Please repeat word for word the line containing "How do I perform: Click" and every following line up to and including the last one below, pictures excluded.
SUPPLIED MATERIAL Start Marker
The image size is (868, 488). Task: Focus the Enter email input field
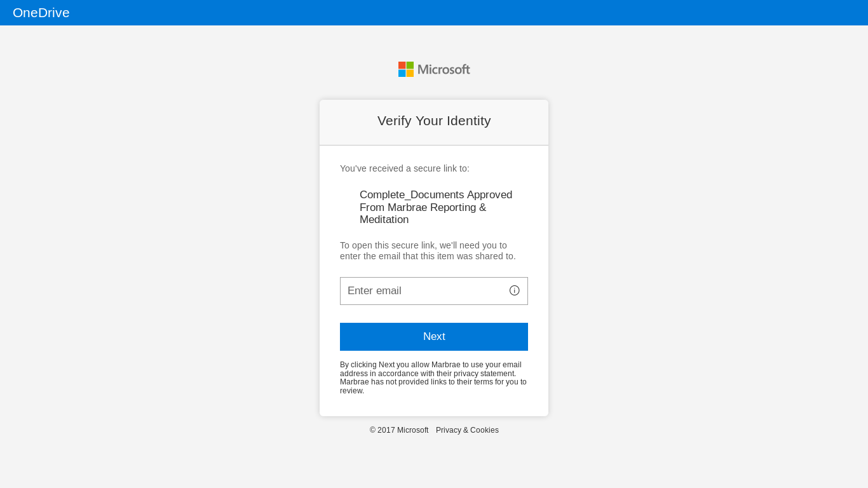[434, 291]
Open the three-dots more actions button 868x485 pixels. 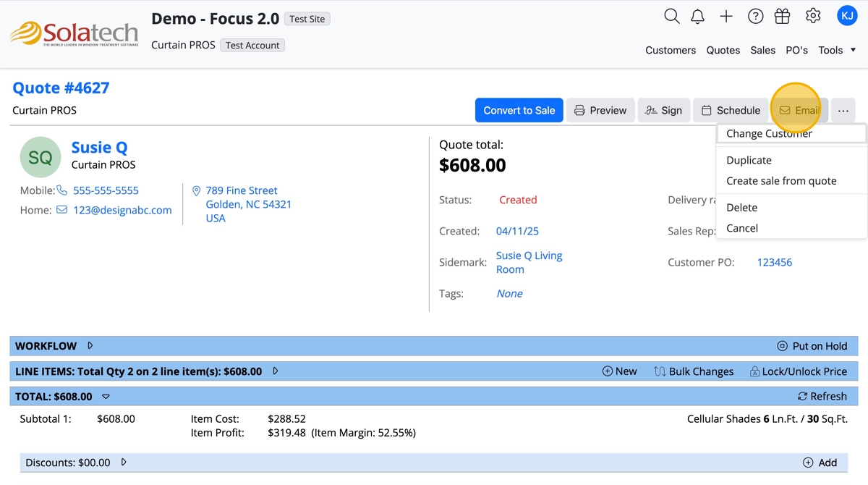(843, 111)
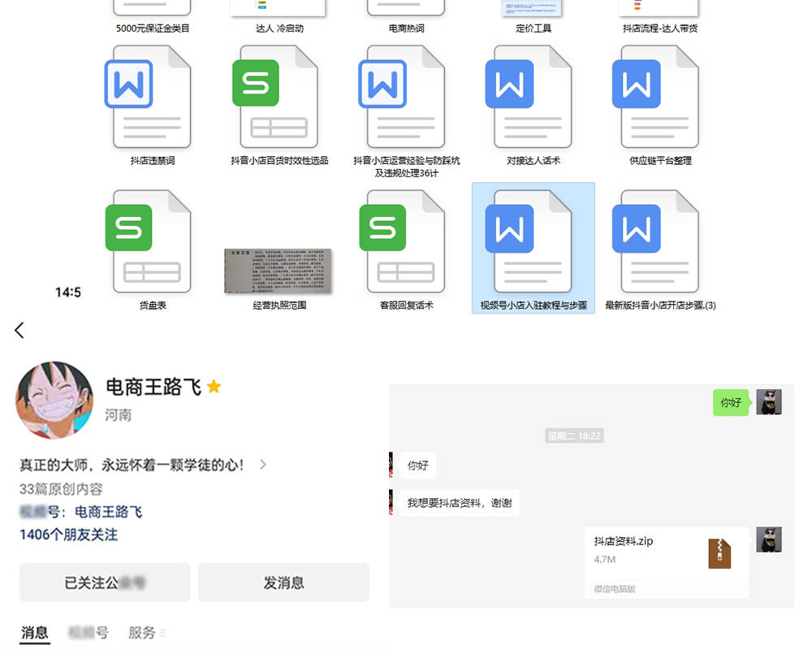The width and height of the screenshot is (812, 650).
Task: Switch to the 消息 tab
Action: click(x=34, y=632)
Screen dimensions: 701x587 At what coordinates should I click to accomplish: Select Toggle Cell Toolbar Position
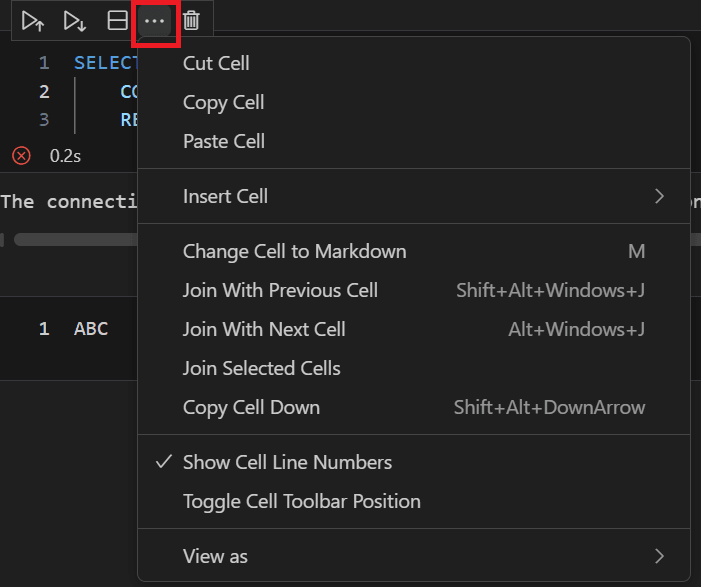pyautogui.click(x=301, y=501)
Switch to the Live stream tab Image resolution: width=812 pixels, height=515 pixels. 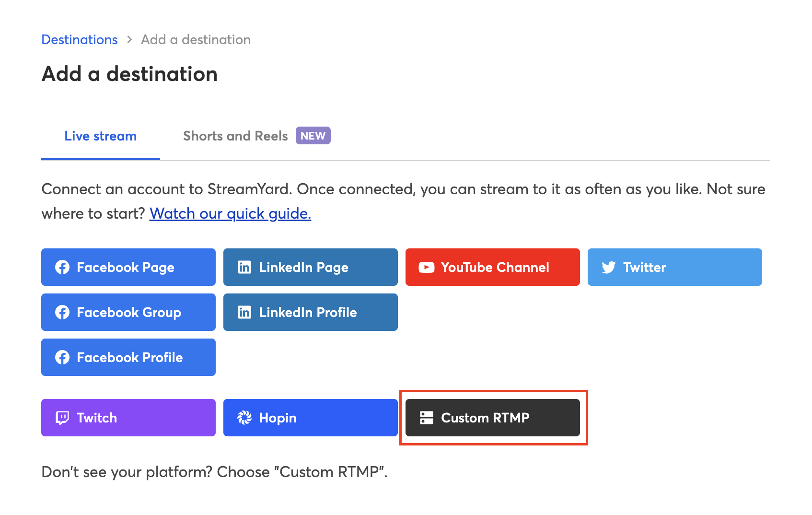pos(101,136)
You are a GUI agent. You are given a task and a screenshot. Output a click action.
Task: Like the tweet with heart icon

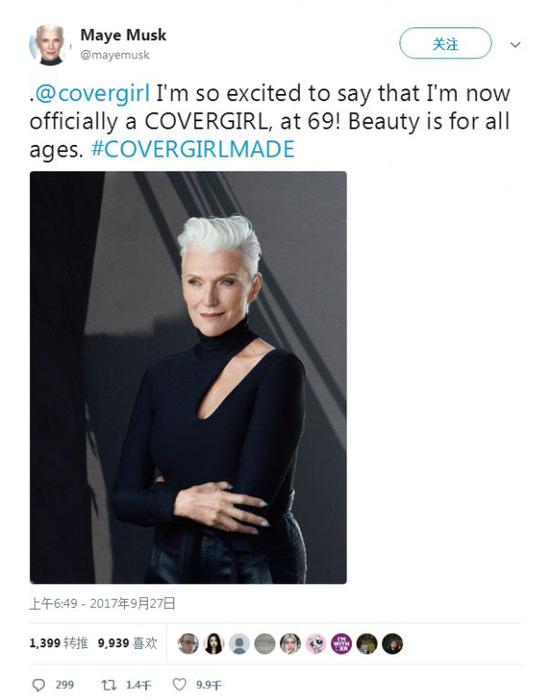pyautogui.click(x=179, y=684)
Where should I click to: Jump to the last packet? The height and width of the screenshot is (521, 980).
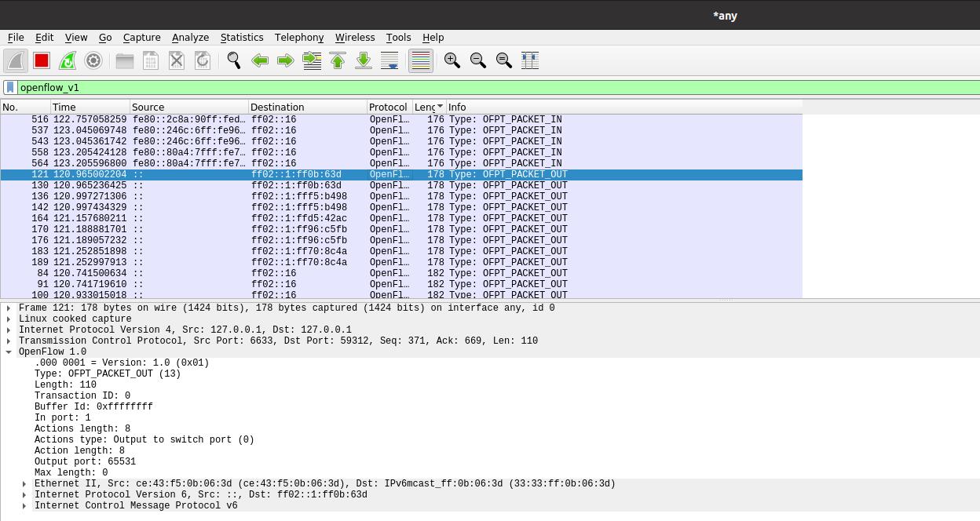pos(364,60)
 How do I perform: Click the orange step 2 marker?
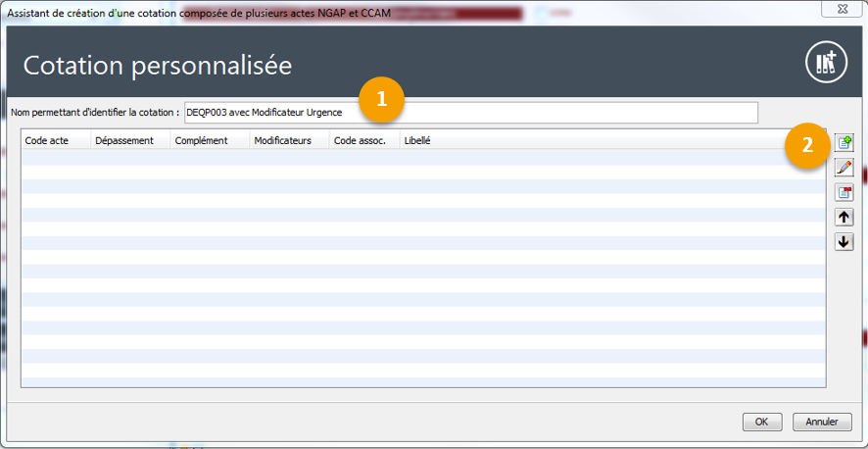click(x=807, y=146)
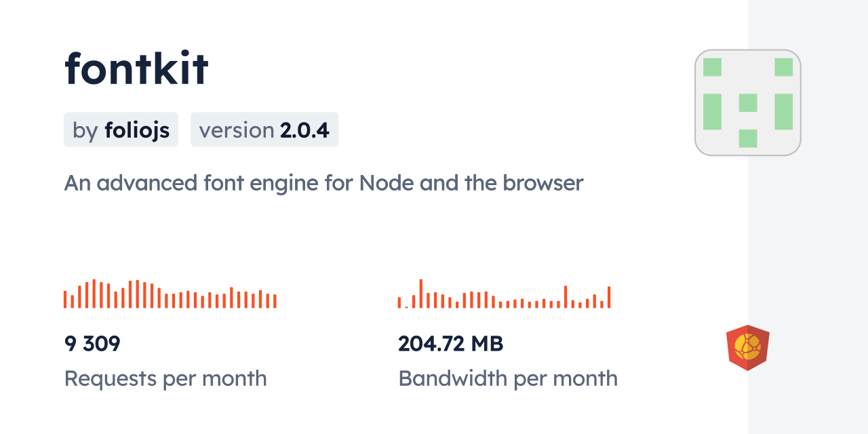The width and height of the screenshot is (868, 434).
Task: Click the Requests per month label
Action: point(165,378)
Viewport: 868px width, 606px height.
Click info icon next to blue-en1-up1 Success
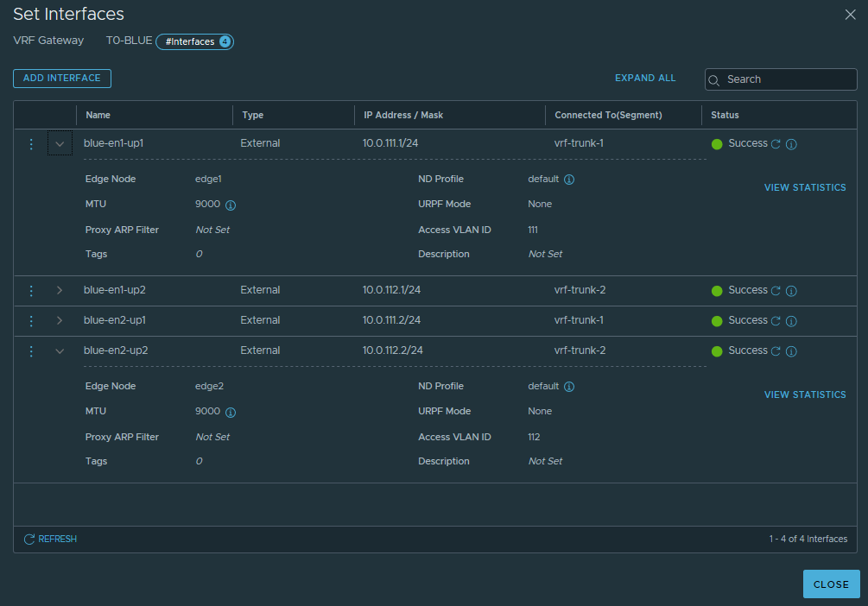[x=792, y=143]
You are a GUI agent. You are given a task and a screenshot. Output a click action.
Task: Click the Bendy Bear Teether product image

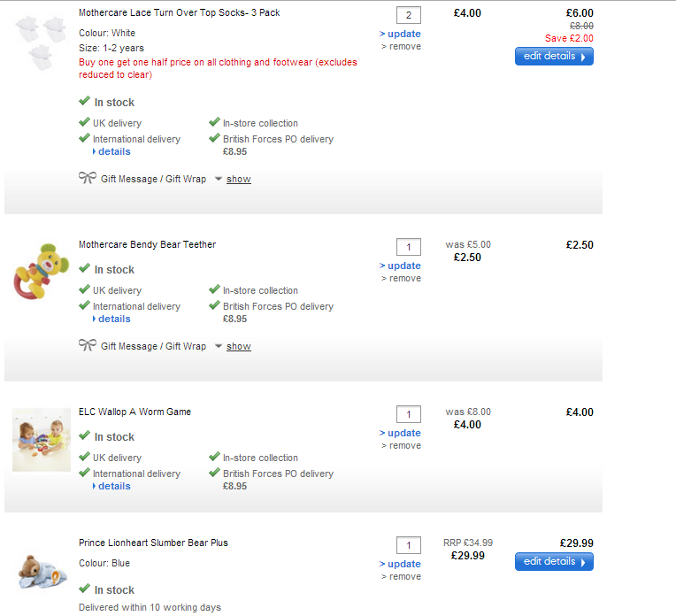coord(41,269)
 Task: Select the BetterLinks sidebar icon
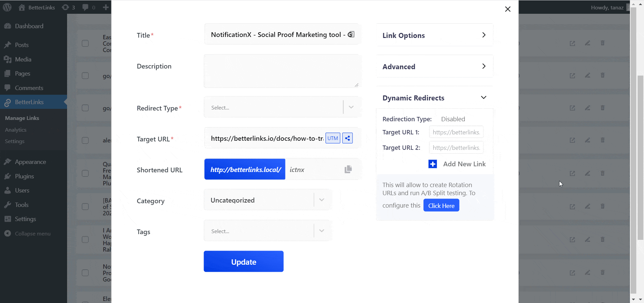pos(7,102)
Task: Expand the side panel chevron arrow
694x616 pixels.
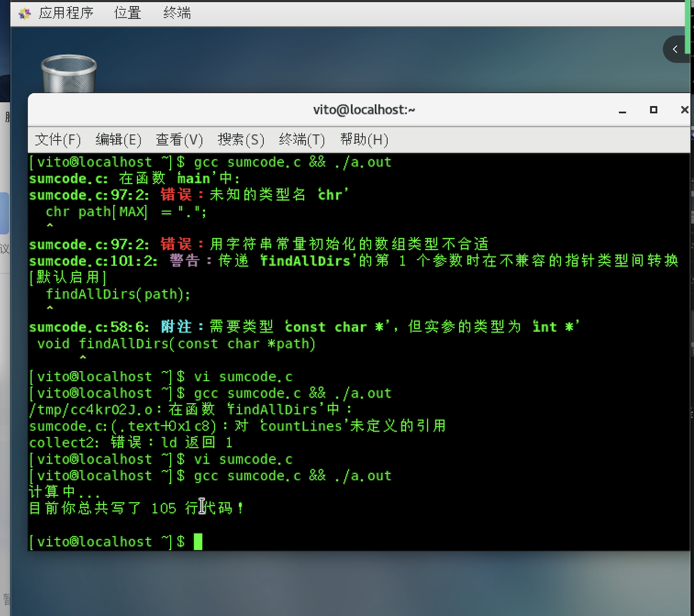Action: click(675, 50)
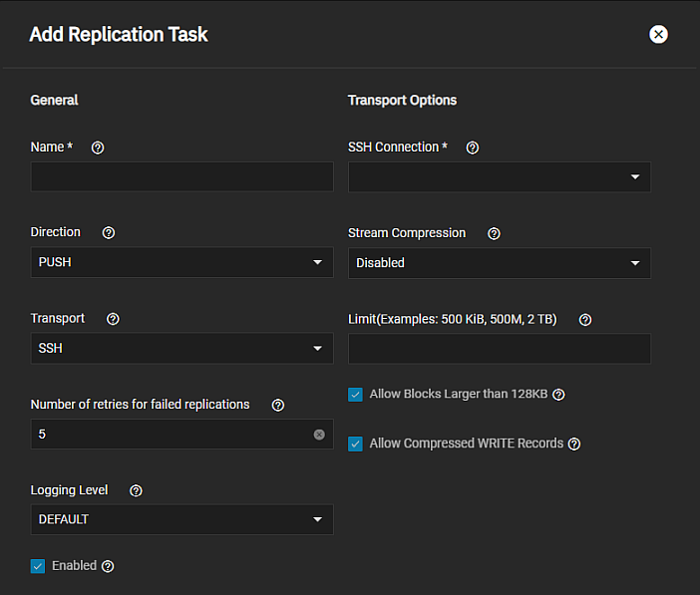Open the Logging Level DEFAULT dropdown
The width and height of the screenshot is (700, 595).
click(x=181, y=519)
SUPPLIED MATERIAL End Marker
→ **ANSWER TO THE PROBLEM**
 How do I perform: Click the orange step 2 marker?
click(x=807, y=146)
The width and height of the screenshot is (868, 434).
Task: Click the Requests per month label
Action: point(165,378)
Viewport: 868px width, 606px height.
Click info icon next to blue-en1-up1 Success
[x=792, y=143]
You are a GUI agent. You are given a task and a screenshot. Output a click action.
Task: Click the Bendy Bear Teether product image

coord(41,269)
 Task: Select the BetterLinks sidebar icon
pos(7,102)
Task: Expand the side panel chevron arrow
694x616 pixels.
Action: click(675, 50)
Open the Logging Level DEFAULT dropdown
The width and height of the screenshot is (700, 595).
click(x=181, y=519)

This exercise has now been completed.